Between his first and second surgeries, Chase experienced reflux issues. Luckily, according to Jaime, his care team was available 24/7 to field questions and offer advice.

“The biggest benefit of the IMPACT program for us was the rooming-in period, which allowed us to get used to monitoring his condition before taking him home after his first surgery,” she said. “They made sure that we felt comfortable and were equipped to care for him — everything from administering his medications, teaching us the warning signs to look for and how to manage his feeds using his nasogastric tube. The IMPACT team became our mental and emotional safety net — an extended family, really — since we had to isolate between surgeries due to COVID-19.”

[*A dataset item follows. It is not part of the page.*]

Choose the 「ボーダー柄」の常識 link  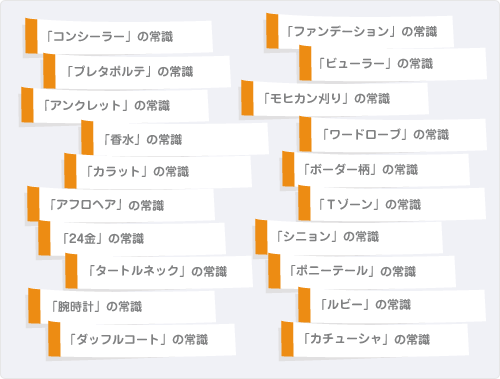coord(376,169)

Chase underwent a second surgery — the Glenn operation — in March 2022. He was weaned off a feeding tube this summer and is now enjoying being a normal baby, Jaime said. In a few years, he will need a third and hopefully final surgery, called the Fontan procedure.

“He’s still a little on the small side, but we’re on the right path,” she said. “We’re enjoying watching him grow and develop.”

To help other parents on the same journey, Jaime is working with Dr. Stewart as a local representative from Dell to the National Pediatric Cardiology Quality Improvement Collaborative to create an even stronger support community for parents of single-ventricle patients.

“There are many congenital heart defects, but HLHS is very unique,” Jaime explained. “So many things can go wrong before, during and after surgery. IMPACT provides parents with a great foundation of knowledge, but we’ll always have questions. I want to help build a support system of parents who have been where we are.”